When it comes to day cares and summer camps, data are considerably harder to find, which increases journalistic reliance on negative anecdotes. "The media coverage," Emily Oster wrote on July 30, "can give one the impression that it is impossible to operate a child care setting without outbreaks. These data contradict this."
What data is that? Well, Oster and her team generated a voluntary, crowdsourced self-reporting database among child care centers, then also examined media reporting on cases, and sifted through state-reported surveys. The results are admittedly uneven and incomplete, and Oster herself warns that "we should all draw our own conclusions." Nevertheless, this is hers:
On the bad news side, the fact that we see some outbreaks here tells me that it is not realistic to expect no school outbreaks at all. In some cases, the large outbreaks cited above seem clearly linked to behaviors we'd hope schools would avoid, but it is simply not realistic to expect no clusters of cases to emerge. Some of these could be large.
But on the positive side: many child care centers and camps, even large ones and even in high prevalence areas, are operating without significant outbreaks. They are dealing with cases without having them turn into clusters….
It's easy to forget the denominator, but estimates suggest in the range of 5,000 summer camps are operating this summer, including perhaps 1,500 overnight camps. The number of child care centers in the U.S. is in the hundreds of thousands.
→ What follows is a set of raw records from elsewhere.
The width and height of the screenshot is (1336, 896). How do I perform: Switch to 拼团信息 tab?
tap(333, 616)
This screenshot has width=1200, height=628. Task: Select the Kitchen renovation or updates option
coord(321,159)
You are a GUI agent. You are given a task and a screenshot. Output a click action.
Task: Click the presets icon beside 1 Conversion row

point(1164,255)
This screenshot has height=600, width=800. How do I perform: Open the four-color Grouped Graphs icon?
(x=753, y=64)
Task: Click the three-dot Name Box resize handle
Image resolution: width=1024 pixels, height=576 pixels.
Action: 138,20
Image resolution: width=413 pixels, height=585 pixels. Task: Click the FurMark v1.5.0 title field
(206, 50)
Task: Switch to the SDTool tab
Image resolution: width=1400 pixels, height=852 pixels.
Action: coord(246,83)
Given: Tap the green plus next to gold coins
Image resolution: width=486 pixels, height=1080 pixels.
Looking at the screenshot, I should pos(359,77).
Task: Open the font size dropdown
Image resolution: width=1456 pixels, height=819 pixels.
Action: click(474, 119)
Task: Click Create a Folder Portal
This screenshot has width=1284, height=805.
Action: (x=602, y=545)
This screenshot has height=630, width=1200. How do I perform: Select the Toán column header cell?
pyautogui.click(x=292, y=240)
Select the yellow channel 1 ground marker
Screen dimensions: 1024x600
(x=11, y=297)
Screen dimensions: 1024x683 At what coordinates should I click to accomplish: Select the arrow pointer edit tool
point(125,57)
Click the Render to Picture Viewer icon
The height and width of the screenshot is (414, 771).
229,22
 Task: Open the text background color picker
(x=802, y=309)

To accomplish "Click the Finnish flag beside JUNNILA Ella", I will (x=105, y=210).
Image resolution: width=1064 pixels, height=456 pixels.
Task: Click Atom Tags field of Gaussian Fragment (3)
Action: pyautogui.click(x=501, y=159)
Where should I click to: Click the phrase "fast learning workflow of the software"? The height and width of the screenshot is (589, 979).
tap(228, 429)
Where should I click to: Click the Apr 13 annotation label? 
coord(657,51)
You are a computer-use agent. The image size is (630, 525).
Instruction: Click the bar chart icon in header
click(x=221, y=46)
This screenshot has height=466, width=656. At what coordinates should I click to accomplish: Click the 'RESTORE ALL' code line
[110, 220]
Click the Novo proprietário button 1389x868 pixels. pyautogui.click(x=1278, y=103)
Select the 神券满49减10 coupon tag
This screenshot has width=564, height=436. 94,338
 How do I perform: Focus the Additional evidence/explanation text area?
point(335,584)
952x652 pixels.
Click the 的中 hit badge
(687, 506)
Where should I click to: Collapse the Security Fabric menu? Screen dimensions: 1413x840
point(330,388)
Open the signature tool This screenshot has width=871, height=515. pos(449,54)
Yes, it is concerning that there are 14 child care locations in North Carolina with clusters, but this is out of a total of about 6,500 locations.
I am grateful that Oster has gone to such lengths to provide at least the beginning of some context to the individual reports of kids contracting and spreading coronavirus. But I am irritated at how rare it is to see journalists treating this important question with similar care.
For what my opinions are worth, I remain in favor of at least re-opening elementary schools—fully, not part-time, as New York City is planning—in places where the positive-test rate has been consistently below 3 percent. (That's lower than New York state's threshold of 5 percent.) And while I'm worried about the higher transmission rates of teens (my eldest daughter is 12, and I've seen how these people act), I'm leaning toward being in favor of at least partial reopening of middle schools and high schools in lower-threshold places as well. Perhaps having a gradualist approach there will make it easier to process new information and adapt to unwelcome shocks.
But that's where both the discourse and the policy, I fear, are leaving us ill-prepared. Because of poor decision-making and management at all levels of government, coronavirus tests are taking more time, not less, to turn around. This is unacceptable and should have been the focus of federal policy in particular since before day one. Testing delays, more than any other factor, could grind school reopenings to a halt, just as soon as the first cluster appears.
Meanwhile, the way we talk about this stuff matters, too. It is literally impossible in this brain-damaged political moment to enter into a public conversation about possible school reopenings without people leaping into bad-faith accusations about wanting to kill children, or tip elections, or God knows what else. Journalism, particularly in places where science abuts policy, is difficult and prone to error (mine included) in the best of circumstances; a deadly pandemic during an unusually polarized presidential election is about the worst imaginable backdrop. But this is precisely where we need the best-faith attempts at acquiring and transmitting knowledge, including admitting where the available knowledge is inadequate, rather than chasing after cheap culture-war dopamine hits.
My plea, as a parent, to journalists more scientifically literate than I: Please do better.